After breaches, 2 providers take different routes with patients
Two more healthcare organizations have reported cyber attacks that resulted in unauthorized access to patient information, but the providers took decidedly different approaches in offering protective services to affected individuals.
Princeton Pain Management in Plainsboro, N.J., discovered on Nov. 28, 2016, that a third party gained unauthorized access to its computer system, and the information at risk involved some 4,668 patients.
Compromised health information included names, addresses, telephone numbers, dates of birth, Social Security or Medicare numbers, driver license or government identification numbers, insurance information, and diagnostic and treatment information.
Despite the sensitivity of much of the data involved in the breach, the organization’s announcement did not include an offer of credit or identity protection services.
Princeton Pain Management, which used its announcement to provide patients with information on how to protect themselves, did not respond to a request for additional information on the incident or its response.

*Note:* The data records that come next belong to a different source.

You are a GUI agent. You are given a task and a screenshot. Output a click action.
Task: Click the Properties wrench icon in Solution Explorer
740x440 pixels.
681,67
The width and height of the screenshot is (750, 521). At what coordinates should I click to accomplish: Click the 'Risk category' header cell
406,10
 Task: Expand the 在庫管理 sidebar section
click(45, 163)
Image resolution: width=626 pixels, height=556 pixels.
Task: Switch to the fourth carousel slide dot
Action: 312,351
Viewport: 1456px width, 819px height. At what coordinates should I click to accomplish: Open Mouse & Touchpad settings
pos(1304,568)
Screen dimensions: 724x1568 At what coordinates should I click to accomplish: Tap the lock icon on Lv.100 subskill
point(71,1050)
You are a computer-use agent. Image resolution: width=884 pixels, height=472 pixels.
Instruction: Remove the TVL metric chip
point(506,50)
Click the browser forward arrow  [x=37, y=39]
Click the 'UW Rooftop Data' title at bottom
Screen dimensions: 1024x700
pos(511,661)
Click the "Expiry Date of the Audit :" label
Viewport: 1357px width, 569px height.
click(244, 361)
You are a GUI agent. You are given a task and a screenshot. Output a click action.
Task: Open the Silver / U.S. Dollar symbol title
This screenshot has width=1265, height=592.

Also See: The 15 top HIT stories of 2016
Six-hospital Verity Health System in California is notifying more than 9,000 individuals after protected health information was accessed by an unauthorized person. On Jan. 6, 2017, the organization detected the hack of its Verity Medical Foundation-San Jose Medical Group web site that is no longer being used. Access was found to have originated between October 2015 and January 2017.
Compromised patient information included names, dates of birth, medical record numbers, home addresses, email addresses, phone numbers and the last four digits of credit card numbers. Social Security numbers and full credit card information was not being compromised, the organization says.
Verity Health System is offering one year of credit monitoring services. The organization did not respond to a request for additional information on the breach or remediation efforts.